**Collected data entries**:
******************************

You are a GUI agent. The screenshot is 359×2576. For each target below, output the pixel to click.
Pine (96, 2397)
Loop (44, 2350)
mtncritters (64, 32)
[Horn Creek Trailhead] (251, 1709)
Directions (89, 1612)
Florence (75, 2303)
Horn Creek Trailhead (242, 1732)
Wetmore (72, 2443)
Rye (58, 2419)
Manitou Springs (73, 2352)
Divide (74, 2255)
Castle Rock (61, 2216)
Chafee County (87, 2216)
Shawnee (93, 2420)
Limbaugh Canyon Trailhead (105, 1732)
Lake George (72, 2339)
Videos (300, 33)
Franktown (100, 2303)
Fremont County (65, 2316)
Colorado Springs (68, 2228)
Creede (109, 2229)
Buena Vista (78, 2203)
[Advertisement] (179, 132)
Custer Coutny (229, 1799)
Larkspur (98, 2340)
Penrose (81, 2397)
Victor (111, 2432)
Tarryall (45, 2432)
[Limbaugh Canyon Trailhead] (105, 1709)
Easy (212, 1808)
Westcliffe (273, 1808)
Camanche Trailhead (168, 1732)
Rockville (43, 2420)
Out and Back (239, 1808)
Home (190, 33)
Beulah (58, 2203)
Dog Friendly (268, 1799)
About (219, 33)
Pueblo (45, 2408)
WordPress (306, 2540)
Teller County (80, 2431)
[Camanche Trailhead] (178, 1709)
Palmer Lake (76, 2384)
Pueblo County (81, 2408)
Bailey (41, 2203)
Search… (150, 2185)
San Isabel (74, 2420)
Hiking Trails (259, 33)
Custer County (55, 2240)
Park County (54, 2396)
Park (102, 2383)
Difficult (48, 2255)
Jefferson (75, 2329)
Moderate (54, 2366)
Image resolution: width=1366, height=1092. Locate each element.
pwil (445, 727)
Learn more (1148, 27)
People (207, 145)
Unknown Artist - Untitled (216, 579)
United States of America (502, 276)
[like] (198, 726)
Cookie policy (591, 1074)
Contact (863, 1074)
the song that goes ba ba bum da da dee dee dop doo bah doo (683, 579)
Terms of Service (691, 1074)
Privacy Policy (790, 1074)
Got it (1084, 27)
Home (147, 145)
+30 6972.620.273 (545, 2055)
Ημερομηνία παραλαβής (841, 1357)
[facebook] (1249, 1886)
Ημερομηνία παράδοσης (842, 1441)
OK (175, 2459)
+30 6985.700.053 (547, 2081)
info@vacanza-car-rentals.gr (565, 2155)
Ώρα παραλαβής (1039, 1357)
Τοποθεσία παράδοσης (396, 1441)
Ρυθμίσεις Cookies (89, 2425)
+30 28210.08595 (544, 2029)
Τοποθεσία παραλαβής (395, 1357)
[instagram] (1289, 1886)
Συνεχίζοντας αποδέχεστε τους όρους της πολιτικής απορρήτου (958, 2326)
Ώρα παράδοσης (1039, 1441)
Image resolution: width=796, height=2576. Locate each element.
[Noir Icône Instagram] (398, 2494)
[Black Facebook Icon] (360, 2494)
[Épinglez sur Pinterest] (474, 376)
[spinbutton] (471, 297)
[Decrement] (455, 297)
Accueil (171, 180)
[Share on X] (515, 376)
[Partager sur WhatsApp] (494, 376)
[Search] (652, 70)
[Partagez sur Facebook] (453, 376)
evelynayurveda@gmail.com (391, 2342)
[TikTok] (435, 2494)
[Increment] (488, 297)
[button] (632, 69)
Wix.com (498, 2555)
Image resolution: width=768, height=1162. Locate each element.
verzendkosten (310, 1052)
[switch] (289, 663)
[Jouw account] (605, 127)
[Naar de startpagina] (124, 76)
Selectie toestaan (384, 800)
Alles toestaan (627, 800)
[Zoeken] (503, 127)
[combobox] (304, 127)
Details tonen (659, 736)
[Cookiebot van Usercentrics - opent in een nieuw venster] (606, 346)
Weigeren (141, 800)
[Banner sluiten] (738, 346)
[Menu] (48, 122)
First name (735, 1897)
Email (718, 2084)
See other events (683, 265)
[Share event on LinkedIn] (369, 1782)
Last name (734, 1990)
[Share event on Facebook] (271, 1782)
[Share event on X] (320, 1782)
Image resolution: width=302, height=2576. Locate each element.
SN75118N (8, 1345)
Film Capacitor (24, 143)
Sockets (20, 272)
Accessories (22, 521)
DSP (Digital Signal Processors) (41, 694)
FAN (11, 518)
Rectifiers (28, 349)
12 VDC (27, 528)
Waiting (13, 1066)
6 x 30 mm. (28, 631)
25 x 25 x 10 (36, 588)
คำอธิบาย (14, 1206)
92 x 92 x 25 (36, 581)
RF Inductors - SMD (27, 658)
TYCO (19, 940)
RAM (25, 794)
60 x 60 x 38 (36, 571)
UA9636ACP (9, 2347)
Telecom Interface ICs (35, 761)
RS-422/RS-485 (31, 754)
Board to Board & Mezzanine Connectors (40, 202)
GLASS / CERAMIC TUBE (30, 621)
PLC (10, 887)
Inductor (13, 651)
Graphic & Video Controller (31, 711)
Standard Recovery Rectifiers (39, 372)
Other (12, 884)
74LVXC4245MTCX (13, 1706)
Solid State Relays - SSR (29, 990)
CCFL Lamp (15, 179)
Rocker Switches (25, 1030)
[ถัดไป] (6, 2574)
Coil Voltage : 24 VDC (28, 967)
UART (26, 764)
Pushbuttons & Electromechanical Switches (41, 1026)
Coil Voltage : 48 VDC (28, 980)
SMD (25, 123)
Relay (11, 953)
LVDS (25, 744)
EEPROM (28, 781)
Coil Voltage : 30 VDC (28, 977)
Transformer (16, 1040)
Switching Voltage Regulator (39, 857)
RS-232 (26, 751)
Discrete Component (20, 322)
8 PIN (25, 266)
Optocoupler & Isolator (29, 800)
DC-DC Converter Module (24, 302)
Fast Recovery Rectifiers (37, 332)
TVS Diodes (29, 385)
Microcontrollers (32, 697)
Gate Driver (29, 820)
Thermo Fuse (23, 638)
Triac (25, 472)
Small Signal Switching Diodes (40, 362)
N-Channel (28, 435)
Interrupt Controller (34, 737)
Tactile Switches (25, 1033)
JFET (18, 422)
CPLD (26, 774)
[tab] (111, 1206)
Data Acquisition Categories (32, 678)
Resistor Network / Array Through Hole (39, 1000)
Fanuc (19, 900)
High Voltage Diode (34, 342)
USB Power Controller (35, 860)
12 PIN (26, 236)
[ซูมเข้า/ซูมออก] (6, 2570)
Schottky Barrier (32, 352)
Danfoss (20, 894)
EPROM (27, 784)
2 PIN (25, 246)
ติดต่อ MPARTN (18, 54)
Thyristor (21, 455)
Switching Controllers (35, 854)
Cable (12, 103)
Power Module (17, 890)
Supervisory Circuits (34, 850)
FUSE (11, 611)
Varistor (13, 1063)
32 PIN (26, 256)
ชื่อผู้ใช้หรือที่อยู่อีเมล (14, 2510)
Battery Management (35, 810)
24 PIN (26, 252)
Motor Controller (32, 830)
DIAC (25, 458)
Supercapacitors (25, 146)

******************************

Extract all of the data above without altering anything.

**Task result**:
You are a GUI agent. The screenshot is 359×2576. For each target below, output the pixel to click.
Pine (96, 2397)
Loop (44, 2350)
mtncritters (64, 32)
[Horn Creek Trailhead] (251, 1709)
Directions (89, 1612)
Florence (75, 2303)
Horn Creek Trailhead (242, 1732)
Wetmore (72, 2443)
Rye (58, 2419)
Manitou Springs (73, 2352)
Divide (74, 2255)
Castle Rock (61, 2216)
Chafee County (87, 2216)
Shawnee (93, 2420)
Limbaugh Canyon Trailhead (105, 1732)
Lake George (72, 2339)
Videos (300, 33)
Franktown (100, 2303)
Fremont County (65, 2316)
Colorado Springs (68, 2228)
Creede (109, 2229)
Buena Vista (78, 2203)
[Advertisement] (179, 132)
Custer Coutny (229, 1799)
Larkspur (98, 2340)
Penrose (81, 2397)
Victor (111, 2432)
Tarryall (45, 2432)
[Limbaugh Canyon Trailhead] (105, 1709)
Easy (212, 1808)
Westcliffe (273, 1808)
Camanche Trailhead (168, 1732)
Rockville (43, 2420)
Out and Back (239, 1808)
Home (190, 33)
Beulah (58, 2203)
Dog Friendly (268, 1799)
About (219, 33)
Pueblo (45, 2408)
WordPress (306, 2540)
Teller County (80, 2431)
[Camanche Trailhead] (178, 1709)
Palmer Lake (76, 2384)
Pueblo County (81, 2408)
Bailey (41, 2203)
Search… (150, 2185)
San Isabel (74, 2420)
Hiking Trails (259, 33)
Custer County (55, 2240)
Park County (54, 2396)
Park (102, 2383)
Difficult (48, 2255)
Jefferson (75, 2329)
Moderate (54, 2366)
Image resolution: width=1366, height=1092. Locate each element.
pwil (445, 727)
Learn more (1148, 27)
People (207, 145)
Unknown Artist - Untitled (216, 579)
United States of America (502, 276)
[like] (198, 726)
Cookie policy (591, 1074)
Contact (863, 1074)
the song that goes ba ba bum da da dee dee dop doo bah doo (683, 579)
Terms of Service (691, 1074)
Privacy Policy (790, 1074)
Got it (1084, 27)
Home (147, 145)
+30 6972.620.273 (545, 2055)
Ημερομηνία παραλαβής (841, 1357)
[facebook] (1249, 1886)
Ημερομηνία παράδοσης (842, 1441)
OK (175, 2459)
+30 6985.700.053 (547, 2081)
info@vacanza-car-rentals.gr (565, 2155)
Ώρα παραλαβής (1039, 1357)
Τοποθεσία παράδοσης (396, 1441)
Ρυθμίσεις Cookies (89, 2425)
+30 28210.08595 (544, 2029)
Τοποθεσία παραλαβής (395, 1357)
[instagram] (1289, 1886)
Συνεχίζοντας αποδέχεστε τους όρους της πολιτικής απορρήτου (958, 2326)
Ώρα παράδοσης (1039, 1441)
Image resolution: width=796, height=2576. Locate each element.
[Noir Icône Instagram] (398, 2494)
[Black Facebook Icon] (360, 2494)
[Épinglez sur Pinterest] (474, 376)
[spinbutton] (471, 297)
[Decrement] (455, 297)
Accueil (171, 180)
[Share on X] (515, 376)
[Partager sur WhatsApp] (494, 376)
[Search] (652, 70)
[Partagez sur Facebook] (453, 376)
evelynayurveda@gmail.com (391, 2342)
[TikTok] (435, 2494)
[Increment] (488, 297)
[button] (632, 69)
Wix.com (498, 2555)
Image resolution: width=768, height=1162. Locate each element.
verzendkosten (310, 1052)
[switch] (289, 663)
[Jouw account] (605, 127)
[Naar de startpagina] (124, 76)
Selectie toestaan (384, 800)
Alles toestaan (627, 800)
[Zoeken] (503, 127)
[combobox] (304, 127)
Details tonen (659, 736)
[Cookiebot van Usercentrics - opent in een nieuw venster] (606, 346)
Weigeren (141, 800)
[Banner sluiten] (738, 346)
[Menu] (48, 122)
First name (735, 1897)
Email (718, 2084)
See other events (683, 265)
[Share event on LinkedIn] (369, 1782)
Last name (734, 1990)
[Share event on Facebook] (271, 1782)
[Share event on X] (320, 1782)
Image resolution: width=302, height=2576. Locate each element.
SN75118N (8, 1345)
Film Capacitor (24, 143)
Sockets (20, 272)
Accessories (22, 521)
DSP (Digital Signal Processors) (41, 694)
FAN (11, 518)
Rectifiers (28, 349)
12 VDC (27, 528)
Waiting (13, 1066)
6 x 30 mm. (28, 631)
25 x 25 x 10 (36, 588)
คำอธิบาย (14, 1206)
92 x 92 x 25 (36, 581)
RF Inductors - SMD (27, 658)
TYCO (19, 940)
RAM (25, 794)
60 x 60 x 38 (36, 571)
UA9636ACP (9, 2347)
Telecom Interface ICs (35, 761)
RS-422/RS-485 (31, 754)
Board to Board & Mezzanine Connectors (40, 202)
GLASS / CERAMIC TUBE (30, 621)
PLC (10, 887)
Inductor (13, 651)
Graphic & Video Controller (31, 711)
Standard Recovery Rectifiers (39, 372)
Other (12, 884)
74LVXC4245MTCX (13, 1706)
Solid State Relays - SSR (29, 990)
CCFL Lamp (15, 179)
Rocker Switches (25, 1030)
[ถัดไป] (6, 2574)
Coil Voltage : 24 VDC (28, 967)
UART (26, 764)
Pushbuttons & Electromechanical Switches (41, 1026)
Coil Voltage : 48 VDC (28, 980)
SMD (25, 123)
Relay (11, 953)
LVDS (25, 744)
EEPROM (28, 781)
Coil Voltage : 30 VDC (28, 977)
Transformer (16, 1040)
Switching Voltage Regulator (39, 857)
RS-232 (26, 751)
Discrete Component (20, 322)
8 PIN (25, 266)
Optocoupler & Isolator (29, 800)
DC-DC Converter Module (24, 302)
Fast Recovery Rectifiers (37, 332)
TVS Diodes (29, 385)
Microcontrollers (32, 697)
Gate Driver (29, 820)
Thermo Fuse (23, 638)
Triac (25, 472)
Small Signal Switching Diodes (40, 362)
N-Channel (28, 435)
Interrupt Controller (34, 737)
Tactile Switches (25, 1033)
JFET (18, 422)
CPLD (26, 774)
[tab] (111, 1206)
Data Acquisition Categories (32, 678)
Resistor Network / Array Through Hole (39, 1000)
Fanuc (19, 900)
High Voltage Diode (34, 342)
USB Power Controller (35, 860)
12 PIN (26, 236)
[ซูมเข้า/ซูมออก] (6, 2570)
Schottky Barrier (32, 352)
Danfoss (20, 894)
EPROM (27, 784)
2 PIN (25, 246)
ติดต่อ MPARTN (18, 54)
Thyristor (21, 455)
Switching Controllers (35, 854)
Cable (12, 103)
Power Module (17, 890)
Supervisory Circuits (34, 850)
FUSE (11, 611)
Varistor (13, 1063)
32 PIN (26, 256)
ชื่อผู้ใช้หรือที่อยู่อีเมล (14, 2510)
Battery Management (35, 810)
24 PIN (26, 252)
Motor Controller (32, 830)
DIAC (25, 458)
Supercapacitors (25, 146)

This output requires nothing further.